Convicted fraudster Bernard Madoff's former accountant Paul Konigsberg is expected to plead guilty to charges in connection with the swindler's $65bn Ponzi scheme, a US prosecutor has said.
Konigsberg, a former senior tax partner at Konigsberg Wolf & Co, could enter a guilty plea under a cooperation agreement with the government, Assistant US Attorney Matthew Schwartz has said.
"We are finalising the terms of a plea," Schwartz told US District Judge Laura Taylor Swain in Manhattan on 17 June, Reuters reported.
Konigsberg and his attorney, Reed Brodsky, were present at the hearing.
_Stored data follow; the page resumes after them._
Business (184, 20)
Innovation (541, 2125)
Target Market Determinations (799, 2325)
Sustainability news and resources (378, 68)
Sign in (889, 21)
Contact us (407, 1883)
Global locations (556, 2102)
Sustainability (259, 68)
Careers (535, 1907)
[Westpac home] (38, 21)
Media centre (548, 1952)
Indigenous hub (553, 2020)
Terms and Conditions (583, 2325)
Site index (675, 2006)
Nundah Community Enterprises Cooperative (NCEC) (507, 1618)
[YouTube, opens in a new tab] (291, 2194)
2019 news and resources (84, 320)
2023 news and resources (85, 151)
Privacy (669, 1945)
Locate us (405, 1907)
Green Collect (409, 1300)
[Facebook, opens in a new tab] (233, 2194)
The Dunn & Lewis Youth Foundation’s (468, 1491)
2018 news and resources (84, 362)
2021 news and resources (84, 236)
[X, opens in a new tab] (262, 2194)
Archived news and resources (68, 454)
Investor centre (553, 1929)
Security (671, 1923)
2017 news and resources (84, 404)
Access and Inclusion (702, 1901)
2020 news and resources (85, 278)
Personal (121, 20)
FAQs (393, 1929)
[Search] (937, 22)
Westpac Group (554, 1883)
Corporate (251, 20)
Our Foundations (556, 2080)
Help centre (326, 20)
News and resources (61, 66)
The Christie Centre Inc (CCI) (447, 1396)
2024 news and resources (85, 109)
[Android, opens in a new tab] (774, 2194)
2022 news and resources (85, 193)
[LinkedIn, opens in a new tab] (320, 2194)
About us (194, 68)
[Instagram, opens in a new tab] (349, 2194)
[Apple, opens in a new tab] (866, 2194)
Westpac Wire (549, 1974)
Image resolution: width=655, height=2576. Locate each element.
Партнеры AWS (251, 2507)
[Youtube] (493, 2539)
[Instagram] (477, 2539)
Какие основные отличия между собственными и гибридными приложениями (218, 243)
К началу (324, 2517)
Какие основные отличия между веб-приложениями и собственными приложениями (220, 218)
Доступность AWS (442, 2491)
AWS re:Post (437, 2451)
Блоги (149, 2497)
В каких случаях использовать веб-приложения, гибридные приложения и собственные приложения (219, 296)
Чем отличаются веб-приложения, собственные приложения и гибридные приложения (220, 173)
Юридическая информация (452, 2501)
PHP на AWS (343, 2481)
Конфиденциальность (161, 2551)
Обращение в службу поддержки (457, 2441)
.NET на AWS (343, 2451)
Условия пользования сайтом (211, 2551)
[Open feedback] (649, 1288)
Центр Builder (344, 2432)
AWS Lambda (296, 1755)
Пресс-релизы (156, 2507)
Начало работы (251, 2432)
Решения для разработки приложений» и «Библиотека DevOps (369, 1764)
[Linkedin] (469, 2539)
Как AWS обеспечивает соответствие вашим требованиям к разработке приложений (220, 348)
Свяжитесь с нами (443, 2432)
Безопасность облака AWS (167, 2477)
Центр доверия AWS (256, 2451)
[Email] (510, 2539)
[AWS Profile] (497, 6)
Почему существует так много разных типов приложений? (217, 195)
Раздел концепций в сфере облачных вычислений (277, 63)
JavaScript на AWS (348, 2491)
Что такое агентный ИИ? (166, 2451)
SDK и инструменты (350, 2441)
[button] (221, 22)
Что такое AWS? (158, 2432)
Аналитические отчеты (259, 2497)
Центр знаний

Pursued by the news agency, Brodsky refused to comment after the hearing.
Konigsberg will be the 15th defendant to plead guilty or be convicted at a trial linked to Madoff's fraud, estimated to have cost customers more than $17bn (£10bn, €12.5bn) in principal.
In March, five former Madoff aides were found guilty of securities fraud and conspiracy to defraud clients.
The five aides are computer programmers Jerome O'Hara and George Perez, back-office director Daniel Bonventre, and portfolio managers Annette Bongiorno and Joann Crupi. All are seeking to have their convictions dismissed.
Charges Against Konigsberg
Konigsberg, in his 70s, was charged in September 2013 with two counts of conspiracy and three counts of falsifying records and statements.
He was also charged with helping Madoff hide the fraud by arranging for customers to receive "amended" account statements that included fake trading records.
Konigsberg faces a related civil lawsuit from the US Securities and Exchange Commission (SEC).
Bernard Madoff's brother Peter Madoff pleaded guilty in 2012 to his part in the fraud and was sentenced to 10 years in jail.
Madoff pleaded guilty in 2009 and was sentenced to 150 years in prison for controlling the biggest Ponzi scheme in history.